(Source data)
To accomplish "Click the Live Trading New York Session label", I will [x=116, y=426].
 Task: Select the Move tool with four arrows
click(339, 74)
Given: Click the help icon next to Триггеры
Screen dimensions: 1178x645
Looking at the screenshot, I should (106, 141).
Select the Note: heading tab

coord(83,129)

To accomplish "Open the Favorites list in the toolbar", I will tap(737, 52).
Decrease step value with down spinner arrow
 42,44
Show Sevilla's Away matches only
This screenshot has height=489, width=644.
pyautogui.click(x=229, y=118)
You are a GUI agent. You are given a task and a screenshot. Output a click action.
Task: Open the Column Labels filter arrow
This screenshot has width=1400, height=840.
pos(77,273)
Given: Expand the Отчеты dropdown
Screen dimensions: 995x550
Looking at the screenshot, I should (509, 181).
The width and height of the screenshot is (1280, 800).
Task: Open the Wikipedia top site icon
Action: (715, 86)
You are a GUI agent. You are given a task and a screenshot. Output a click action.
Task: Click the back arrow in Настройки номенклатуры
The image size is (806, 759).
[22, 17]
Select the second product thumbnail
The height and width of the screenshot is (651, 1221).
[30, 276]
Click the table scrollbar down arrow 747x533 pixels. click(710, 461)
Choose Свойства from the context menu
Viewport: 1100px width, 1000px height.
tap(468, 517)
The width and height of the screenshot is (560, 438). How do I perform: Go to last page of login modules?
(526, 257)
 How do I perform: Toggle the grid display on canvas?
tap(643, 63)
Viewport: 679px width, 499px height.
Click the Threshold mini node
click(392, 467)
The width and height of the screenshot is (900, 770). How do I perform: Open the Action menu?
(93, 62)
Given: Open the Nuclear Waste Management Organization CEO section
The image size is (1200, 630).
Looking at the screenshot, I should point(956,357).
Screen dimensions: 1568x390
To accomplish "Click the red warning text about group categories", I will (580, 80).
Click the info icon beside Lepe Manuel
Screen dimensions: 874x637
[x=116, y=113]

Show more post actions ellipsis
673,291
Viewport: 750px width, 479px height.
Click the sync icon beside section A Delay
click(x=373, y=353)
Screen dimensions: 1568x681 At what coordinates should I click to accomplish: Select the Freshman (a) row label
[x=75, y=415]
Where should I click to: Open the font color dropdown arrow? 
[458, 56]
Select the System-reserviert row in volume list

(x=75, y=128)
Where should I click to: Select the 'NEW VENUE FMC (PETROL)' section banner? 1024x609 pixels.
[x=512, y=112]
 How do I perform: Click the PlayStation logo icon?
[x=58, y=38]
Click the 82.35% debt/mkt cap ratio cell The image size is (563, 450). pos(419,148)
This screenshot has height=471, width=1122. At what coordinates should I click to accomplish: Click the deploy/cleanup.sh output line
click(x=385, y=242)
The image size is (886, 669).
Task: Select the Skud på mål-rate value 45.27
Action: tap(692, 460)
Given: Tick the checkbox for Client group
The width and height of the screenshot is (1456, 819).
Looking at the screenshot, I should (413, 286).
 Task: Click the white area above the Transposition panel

What this task involves.
Write out each line exactly, starting with the line that contains "Show more post actions ellipsis" and stopping after the last line of the data.

Answer to this task.
Show more post actions ellipsis
673,291
Viewport: 750px width, 479px height.
Click the sync icon beside section A Delay
click(x=373, y=353)
Screen dimensions: 1568x681 At what coordinates should I click to accomplish: Select the Freshman (a) row label
[x=75, y=415]
Where should I click to: Open the font color dropdown arrow? 
[458, 56]
Select the System-reserviert row in volume list

(x=75, y=128)
Where should I click to: Select the 'NEW VENUE FMC (PETROL)' section banner? 1024x609 pixels.
[x=512, y=112]
 How do I perform: Click the PlayStation logo icon?
[x=58, y=38]
Click the 82.35% debt/mkt cap ratio cell The image size is (563, 450). pos(419,148)
This screenshot has height=471, width=1122. At what coordinates should I click to accomplish: Click the deploy/cleanup.sh output line
click(x=385, y=242)
The image size is (886, 669).
Task: Select the Skud på mål-rate value 45.27
Action: tap(692, 460)
Given: Tick the checkbox for Client group
The width and height of the screenshot is (1456, 819).
Looking at the screenshot, I should (413, 286).
 Task: Click the white area above the Transposition panel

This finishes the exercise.